This finding caused astonishment and dismay in Israeli political and military circles, particularly in the light of the close Israel-US rapport over last week’s Annapolis conference on the Middle East and the close Olmert-Livni-Barak lineup behind the Bush vision of Palestinian statehood.
Monday, too, even the “moderate” Arab turnout at the Middle East conference proved to be an illusion when Saudi King Abdullah walked into the GCC conference hall in Doha hand in hand with Mahmoud Ahmadinejad. The Iranian president was invited to the Gulf summit for the first time. The “moderate” Arab front against Iran, proudly presented by US Secretary of State Condoleezza Rice and prime minister Ehud Olmert, melted away to nothing.

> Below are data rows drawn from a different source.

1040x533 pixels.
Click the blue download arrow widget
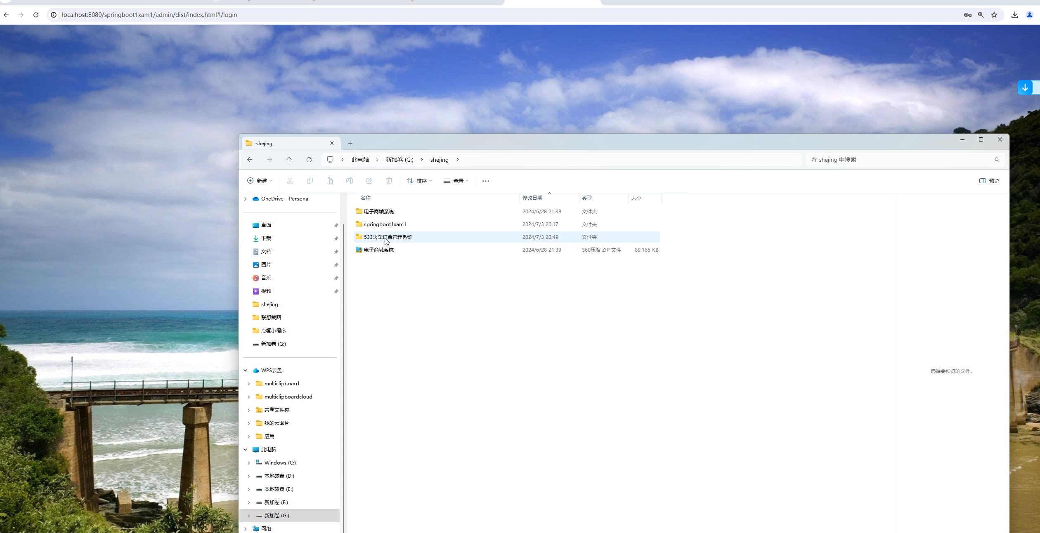click(1025, 87)
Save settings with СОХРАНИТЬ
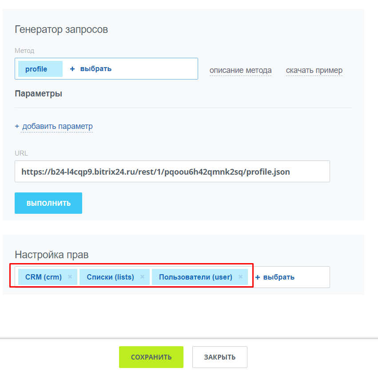Viewport: 378px width, 372px height. pyautogui.click(x=151, y=357)
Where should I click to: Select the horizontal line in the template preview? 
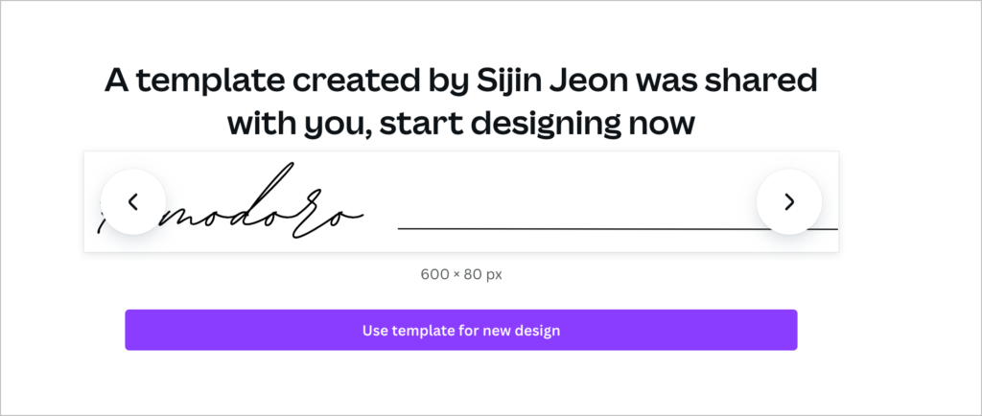click(x=575, y=229)
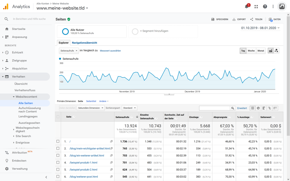Toggle the select-all checkbox in table header
Screen dimensions: 290x181
pyautogui.click(x=58, y=117)
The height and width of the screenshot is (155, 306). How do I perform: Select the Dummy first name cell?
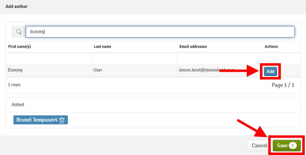15,70
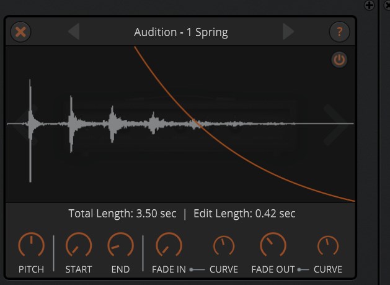Viewport: 390px width, 285px height.
Task: Click the FADE OUT knob
Action: tap(272, 246)
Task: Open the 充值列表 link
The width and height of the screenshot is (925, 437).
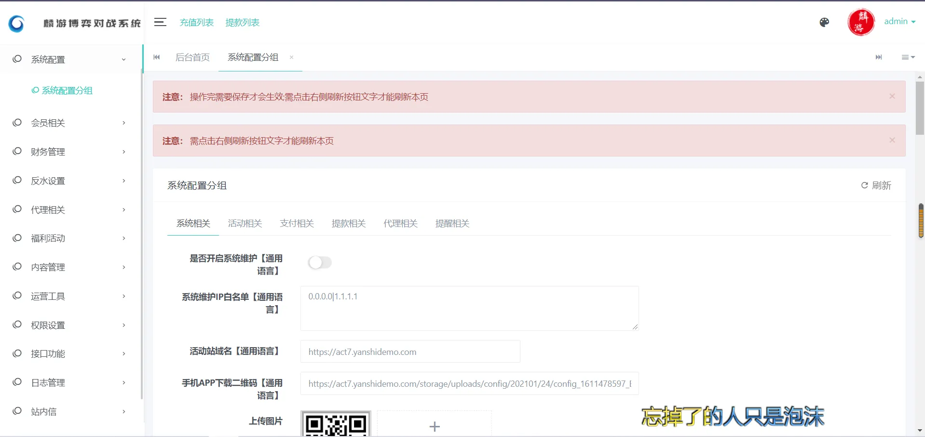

Presenting the NIE, Bush’s national security adviser Stephen Hadley said: “The estimate offers ground for hope that the problem can be solved diplomatically without the use of force, as the administration has being trying to do.”

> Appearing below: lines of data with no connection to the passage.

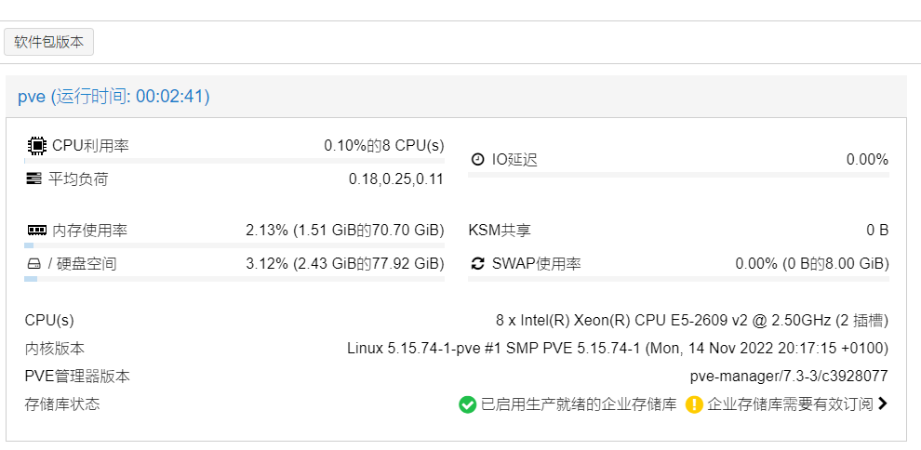Click the SWAP使用率 progress bar
Screen dimensions: 921x450
[678, 279]
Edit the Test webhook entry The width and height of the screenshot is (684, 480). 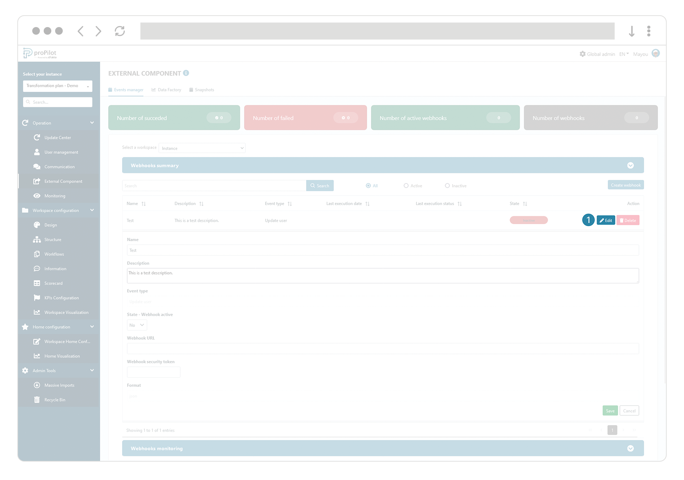click(x=606, y=220)
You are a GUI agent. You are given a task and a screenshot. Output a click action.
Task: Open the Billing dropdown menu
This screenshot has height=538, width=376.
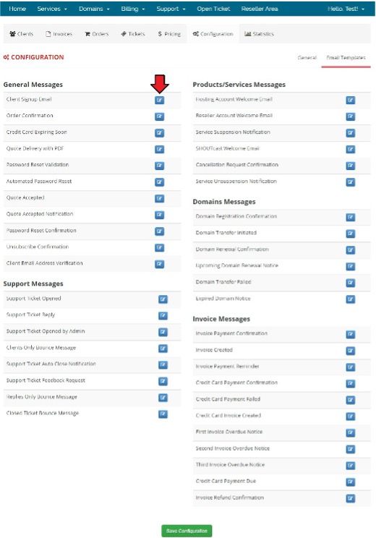(133, 9)
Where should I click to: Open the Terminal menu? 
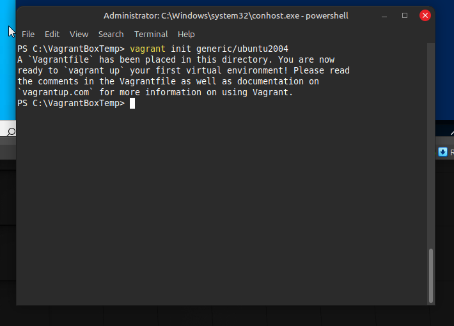tap(151, 34)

debkafile‘s sources in Israel: In effect, Washington has taken the military option off the table at the very moment that Tehran’s Saeed Jalili slammed the door on diplomacy in the “disastrous” conversation he held with the European Union’s Javier Solana in London, Saturday, Dec. 1.
The Bush about-face, which leaves Israel high and dry against a regime committed to wipe the Jewish state off the map, may be designed to draw attention from the happy communion between the Saudi monarch and Iranian president in Doha and other policy debacles.
After years of foot-dragging, Tehran has decided it has nothing to fear from the US and so why bother with further engagement over its nuclear program? Deputy foreign minister Saeed Jalili, the dour official who took over negotiations from the urbane Ali Larijani, did not mince his words with the Solana. According to the New York Times, Ahmadinejad’s close ally said: ‘Everything in the past is past, and with me, you start over,'” He added: ‘None of your proposals has any standing.'”
When Solana said that he was under the assumption that there would be continuity in the talks, Mr. Jalili told him he was wrong
The French official described the meeting as “a disaster,” adding “Jalili essentially said: ‘Everything that Larijani has proposed is a dead letter and we have to start from zero.'”
The Iranian official is also quoted as saying: “There is no longer an Iranian nuclear problem,” and the only interlocutor recognized by Iran from now on would be the International Atomic Energy Agency, with whom he claimed Tehran had solved all its problems.
The London conversation took place as the five permanent members of the UN Security Council and Germany met in Paris over the weekend to discuss a third sanctions resolution. The Chinese delegate agreed for the first time to join a sanctions motion, but the meeting was unable to agree on the nature of those penalties or the degree of their harshness.
From the posture adopted by Jalili in London, it is clear that Iran is no longer willing to heed international pressure for halting its drive for nuclear arms – especially since the Bush administration is clearly short of backing from the “moderate” Arab front.
In these circumstances, the White House has opted for minimizing the Iranian nuclear arms threat rather than confronting it.